One of the biggest developments for the restaurant industry during the pandemic has been streamlining, which allows operators to change up their menus to highlight items convenient for carryout and delivery. Additionally, streamlining allows restaurants to make necessary adjustments when items are in short supply or delayed.

“A lot of this has to do with the digitizing of restaurant menus for the online environment. But also, equally as important, is what’s gone on with food supply challenges,” said Riehl.

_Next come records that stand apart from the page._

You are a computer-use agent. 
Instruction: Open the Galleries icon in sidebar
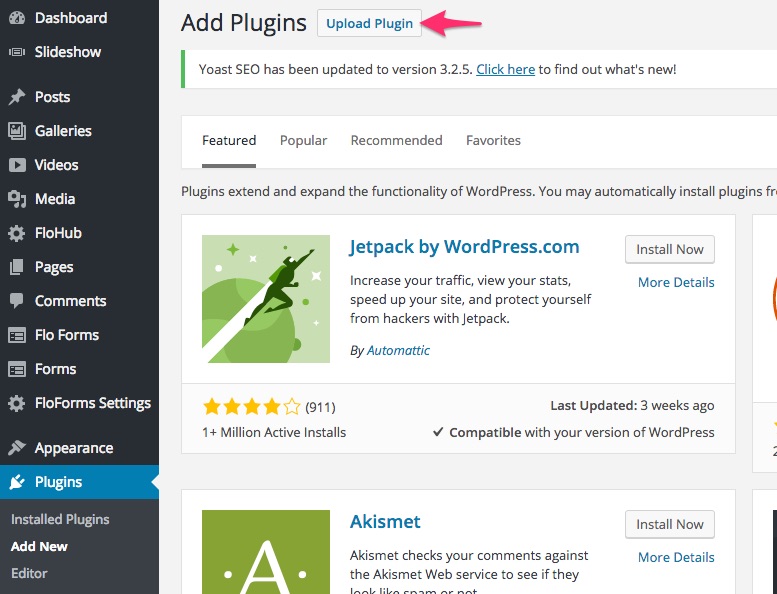[17, 131]
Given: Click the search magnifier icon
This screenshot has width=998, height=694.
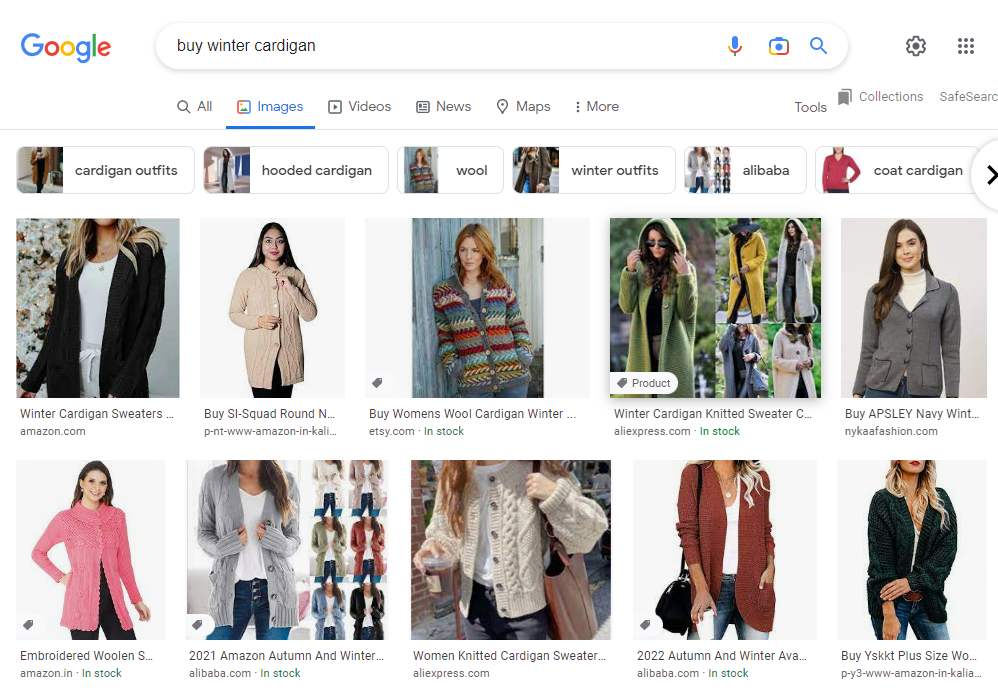Looking at the screenshot, I should [x=818, y=45].
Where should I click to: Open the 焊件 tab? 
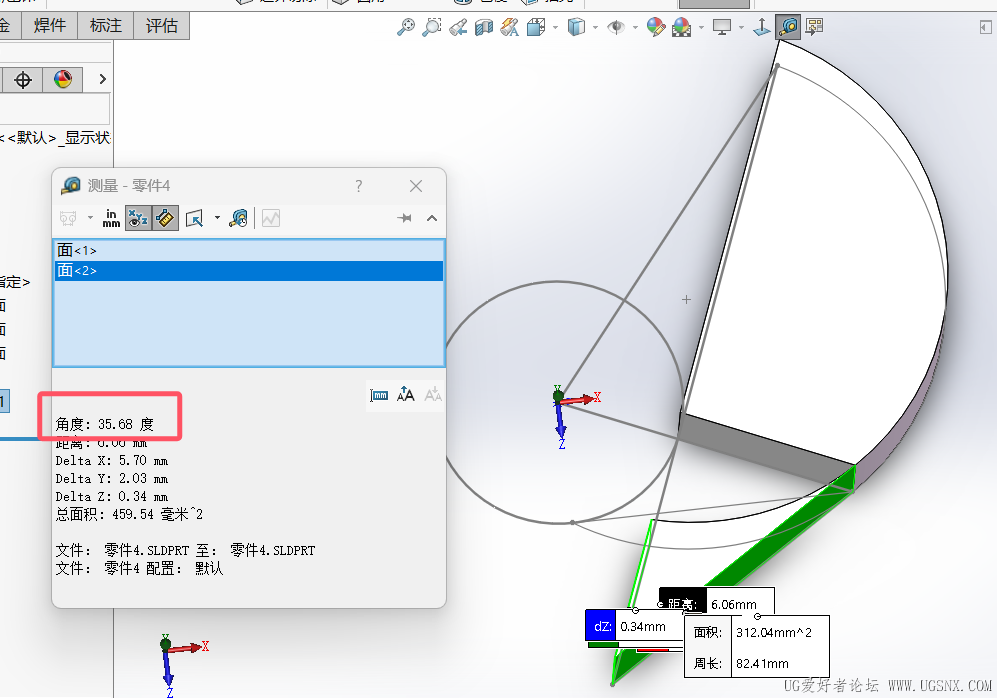50,26
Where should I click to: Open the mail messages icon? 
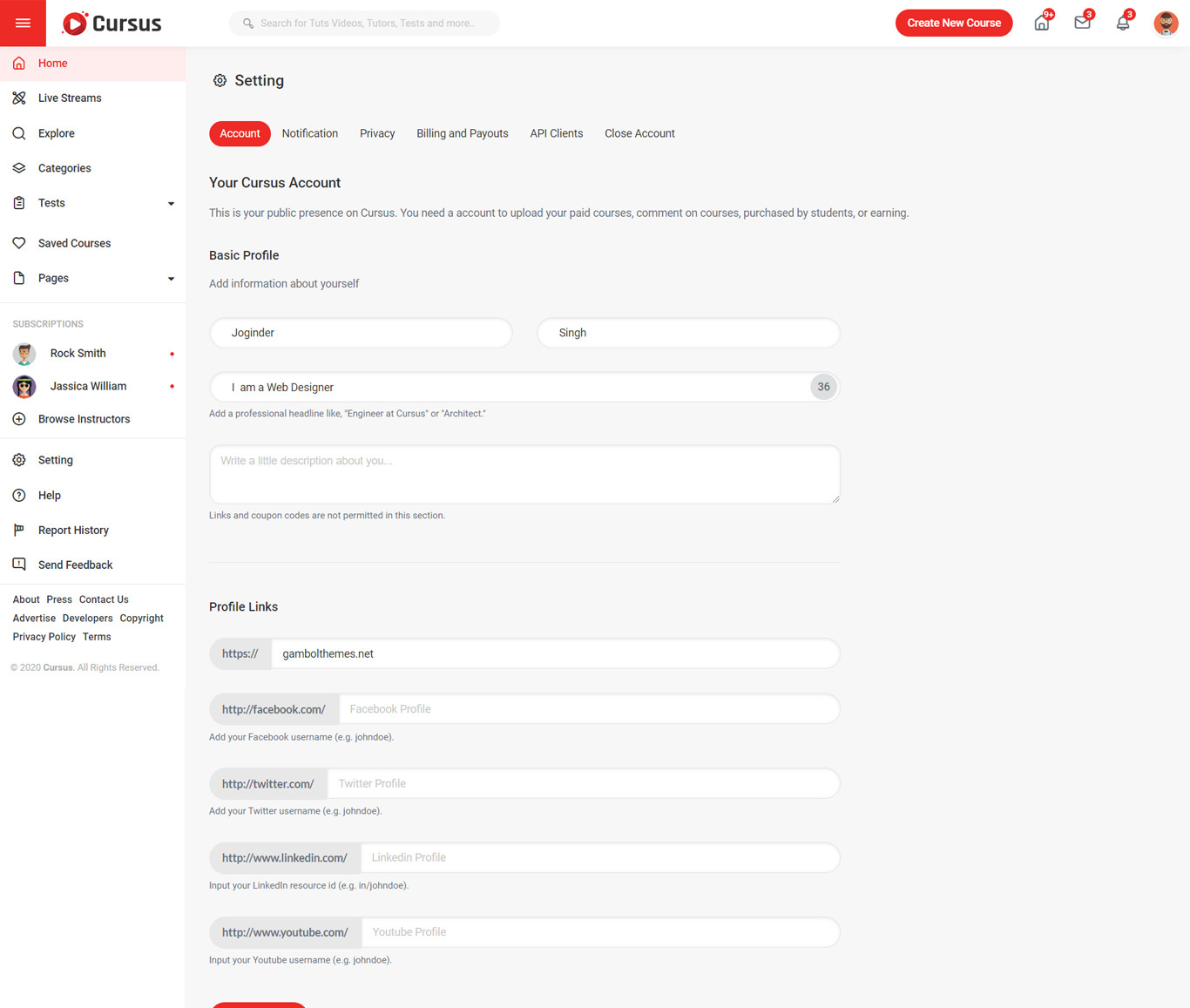point(1082,24)
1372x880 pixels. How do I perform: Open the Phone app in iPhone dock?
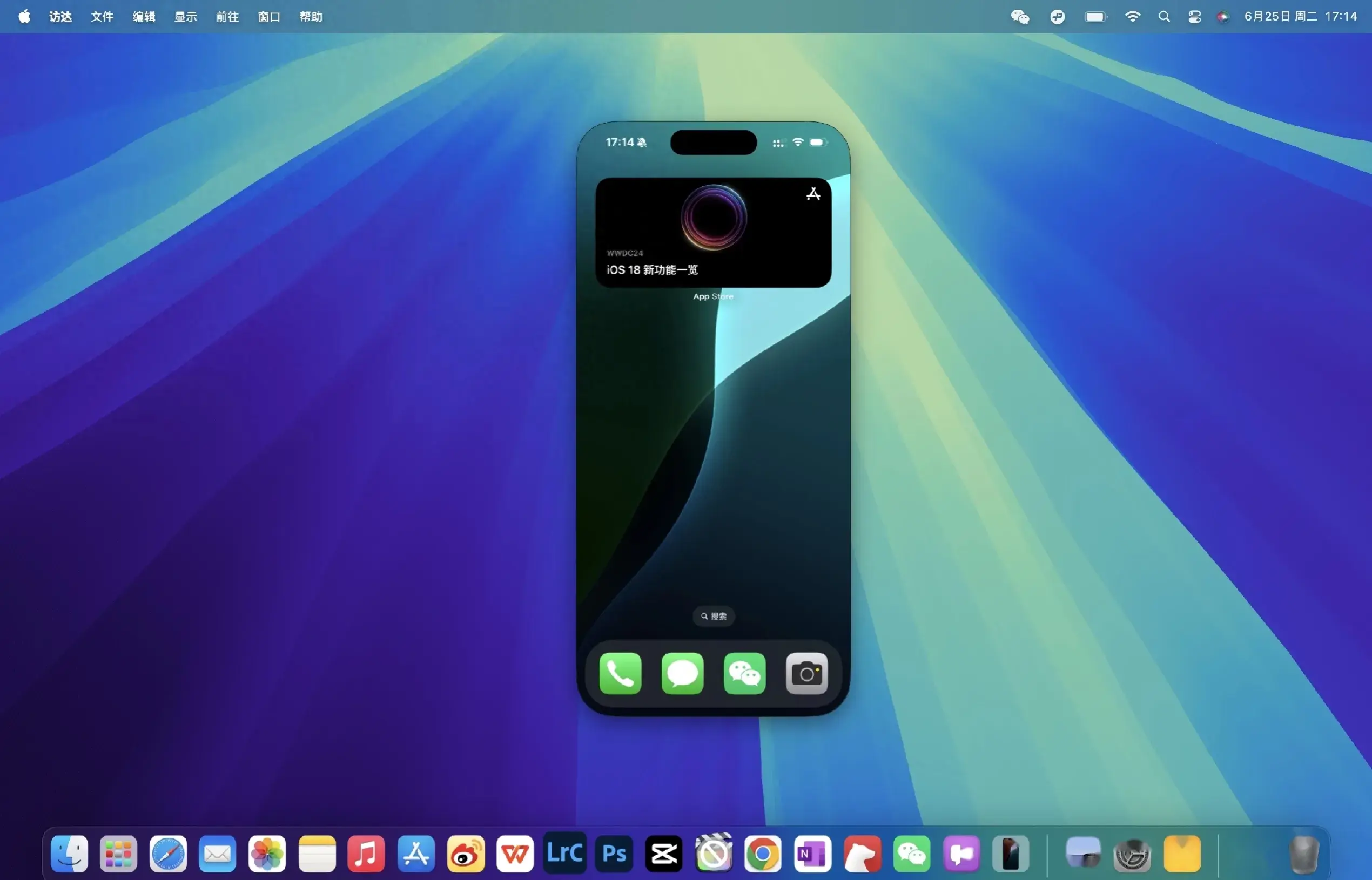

Riehl pointed out that 2022 will be “another year of transition” for the restaurant industry.

“In the years ahead, there’ll be greater integration of technology into the restaurant experience. Consumers are quite vocal that they want to see more restaurants incorporating facilitation of ordering and payment, improved service, make delivery and takeout more convenient and to make it a faster experience. The two important drivers of restaurant sales, convenience and socialization. And technology, obviously, can enhance both of those drivers,” said Riehl.

On the heels of the new Omicron variant, the very definition of restaurant will evolve. Less brick-and-mortar restaurants, but more ghost restaurants and virtual restaurants.

“It doesn’t mean that what you view as a restaurant, historically, is going to disappear, it just means there’ll be more options and points of access. That off-premises market becomes extremely important going forward,” said Riehl.